Pilot Training | Smoke in the Cockpit


Pilot training for smoke in the cockpit gets more realistic 

Pilots who experienced the terror of smoke in the cockpit firsthand and lived to tell the tale consider themselves lucky. When smoke engulfs your vision and your instruments vanish, good pilot training could be your only lifeline. 

Imagine being unable to see anything, even with goggles on. One pilot had to rely on memory to locate the cabin dump switch amidst the thick smoke. This got me thinking, and now I practice locating switches with my eyes closed. But above all, I take my training seriously. 

Dynamic Advanced Training, in partnership with VisionSafe, has brought a groundbreaking training experience to pilots. Using VisionSafe’s Emergency Vision Assurance System (EVAS) and real smoke in the simulator, they recreate the gripping emergency of “smoke in the cockpit.” 

With EVAS, pilots can keep their eyes on the instruments and navigation data even in limited visibility caused by smoke. By showcasing this system in the simulator, Dynamic Advanced Training aims to highlight its life-saving potential and encourage pilots to install it in their aircraft. 

General Guidelines 

Below are some general guidelines for when smoke is encountered in the cockpit. Always refer to your aircraft’s specific flight manual for procedures. 
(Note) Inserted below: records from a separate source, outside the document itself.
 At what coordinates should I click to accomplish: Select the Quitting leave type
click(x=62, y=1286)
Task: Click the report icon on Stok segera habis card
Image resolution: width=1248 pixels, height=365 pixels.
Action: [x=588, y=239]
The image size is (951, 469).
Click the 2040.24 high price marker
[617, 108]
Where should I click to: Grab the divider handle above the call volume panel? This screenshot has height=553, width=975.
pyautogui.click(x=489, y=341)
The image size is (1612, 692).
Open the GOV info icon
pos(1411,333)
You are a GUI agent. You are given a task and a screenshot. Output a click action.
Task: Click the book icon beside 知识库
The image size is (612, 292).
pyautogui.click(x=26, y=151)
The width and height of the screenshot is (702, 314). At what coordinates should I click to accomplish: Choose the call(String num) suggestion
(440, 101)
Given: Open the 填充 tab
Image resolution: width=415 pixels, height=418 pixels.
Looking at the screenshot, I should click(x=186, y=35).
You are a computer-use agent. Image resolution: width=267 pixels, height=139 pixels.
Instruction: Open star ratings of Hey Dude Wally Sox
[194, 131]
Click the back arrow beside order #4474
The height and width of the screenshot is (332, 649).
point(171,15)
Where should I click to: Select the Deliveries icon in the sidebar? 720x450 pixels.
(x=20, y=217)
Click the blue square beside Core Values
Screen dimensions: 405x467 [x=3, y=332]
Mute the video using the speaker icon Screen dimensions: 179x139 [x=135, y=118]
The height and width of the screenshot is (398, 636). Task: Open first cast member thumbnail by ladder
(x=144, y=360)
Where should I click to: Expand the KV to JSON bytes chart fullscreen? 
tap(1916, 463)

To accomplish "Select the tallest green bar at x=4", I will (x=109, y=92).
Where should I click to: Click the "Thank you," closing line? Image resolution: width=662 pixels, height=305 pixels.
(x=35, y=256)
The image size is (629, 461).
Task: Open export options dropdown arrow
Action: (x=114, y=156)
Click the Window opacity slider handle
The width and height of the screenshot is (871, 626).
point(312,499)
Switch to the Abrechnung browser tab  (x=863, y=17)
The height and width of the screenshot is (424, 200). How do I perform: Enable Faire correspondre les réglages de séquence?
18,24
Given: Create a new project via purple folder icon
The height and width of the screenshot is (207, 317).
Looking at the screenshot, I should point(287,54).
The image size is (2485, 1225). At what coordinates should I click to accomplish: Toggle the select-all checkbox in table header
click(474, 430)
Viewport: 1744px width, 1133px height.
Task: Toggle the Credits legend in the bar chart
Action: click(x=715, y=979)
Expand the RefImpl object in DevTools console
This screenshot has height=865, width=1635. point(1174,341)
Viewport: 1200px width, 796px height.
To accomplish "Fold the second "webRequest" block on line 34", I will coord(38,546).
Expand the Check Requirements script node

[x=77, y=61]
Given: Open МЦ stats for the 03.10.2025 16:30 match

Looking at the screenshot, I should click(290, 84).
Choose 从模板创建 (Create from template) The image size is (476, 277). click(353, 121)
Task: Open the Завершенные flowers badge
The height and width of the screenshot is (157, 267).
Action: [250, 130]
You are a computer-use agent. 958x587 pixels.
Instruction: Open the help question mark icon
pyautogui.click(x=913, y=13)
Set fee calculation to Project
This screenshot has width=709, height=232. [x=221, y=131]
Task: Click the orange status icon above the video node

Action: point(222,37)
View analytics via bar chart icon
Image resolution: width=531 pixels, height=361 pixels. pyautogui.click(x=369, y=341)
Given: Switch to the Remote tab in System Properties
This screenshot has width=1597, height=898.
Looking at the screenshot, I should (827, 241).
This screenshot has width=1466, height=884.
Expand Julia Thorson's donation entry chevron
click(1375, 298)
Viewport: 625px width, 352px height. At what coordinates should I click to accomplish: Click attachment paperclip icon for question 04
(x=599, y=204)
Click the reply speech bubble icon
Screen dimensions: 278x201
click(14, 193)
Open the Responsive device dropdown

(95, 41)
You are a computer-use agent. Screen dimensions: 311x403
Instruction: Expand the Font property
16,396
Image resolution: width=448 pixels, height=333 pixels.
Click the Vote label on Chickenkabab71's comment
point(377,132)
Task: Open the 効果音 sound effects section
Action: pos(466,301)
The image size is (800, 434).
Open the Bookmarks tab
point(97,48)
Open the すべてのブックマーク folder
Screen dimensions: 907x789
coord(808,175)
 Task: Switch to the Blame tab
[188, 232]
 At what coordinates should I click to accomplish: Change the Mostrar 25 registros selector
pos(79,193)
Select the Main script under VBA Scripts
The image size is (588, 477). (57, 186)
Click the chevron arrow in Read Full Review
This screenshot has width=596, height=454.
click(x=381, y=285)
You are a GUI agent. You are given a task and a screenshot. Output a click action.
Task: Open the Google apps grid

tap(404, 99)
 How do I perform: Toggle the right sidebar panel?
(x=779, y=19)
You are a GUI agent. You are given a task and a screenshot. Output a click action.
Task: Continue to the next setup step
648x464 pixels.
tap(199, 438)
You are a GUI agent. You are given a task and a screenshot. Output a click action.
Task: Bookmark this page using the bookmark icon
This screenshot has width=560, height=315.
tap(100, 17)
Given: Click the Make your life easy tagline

  1. Identify the Situation: First, verify the presence of smoke or abnormal odors. If smoke is present, proceed to the next step. 
  2. Don Oxygen Masks: Pilots should immediately don their oxygen masks and establish two-way communication with each other. Ensure the mask is set to 100% oxygen. 
  3. Establish Aviate, Navigate, Communicate 
  4. Aviate: Maintain control of the aircraft 
  5. Navigate: Determine the nearest suitable airport for an emergency landing 
  6. Communicate: Declare an emergency with Air Traffic Control (ATC) and communicate your intentions (Communicate). 
  7. Isolate the Problem: Attempt to identify the source of the smoke. Check electrical equipment, cabin systems, and engine indications. 
  8. Execute Emergency Descent, if Required: If the situation worsens and visibility becomes severely impaired, pilots may need to initiate an emergency descent following the aircraft’s specific procedures. 
  9. Prepare for Possible Landing or Ditching: Depending on the severity of the situation and proximity to an airport, prepare the cabin for a possible emergency landing or ditching. 


Useful Tips 

  • Remain calm: In high-stress situations, it’s crucial to remain calm and think clearly. 
  • Use checklists: Always use the appropriate checklist for the situation. 
  • Training: Regular simulator training scenarios involving smoke can help pilots react more effectively in real-world situations. 
  • Maintenance: Ensuring regular maintenance checks can prevent many issues related to smoke in the cockpit. 

Remember, the safety of the passengers, crew, and aircraft is paramount. When in doubt, consult with ATC and follow established emergency procedures. Ultimately, smoke in the cockpit is a serious and potentially life-threatening hazard. It’s essential to follow safe piloting practices, keep your aircraft in good condition, use checklists in emergencies, and participate in regular simulator training sessions to reduce the risk of experiencing smoke in the cockpit.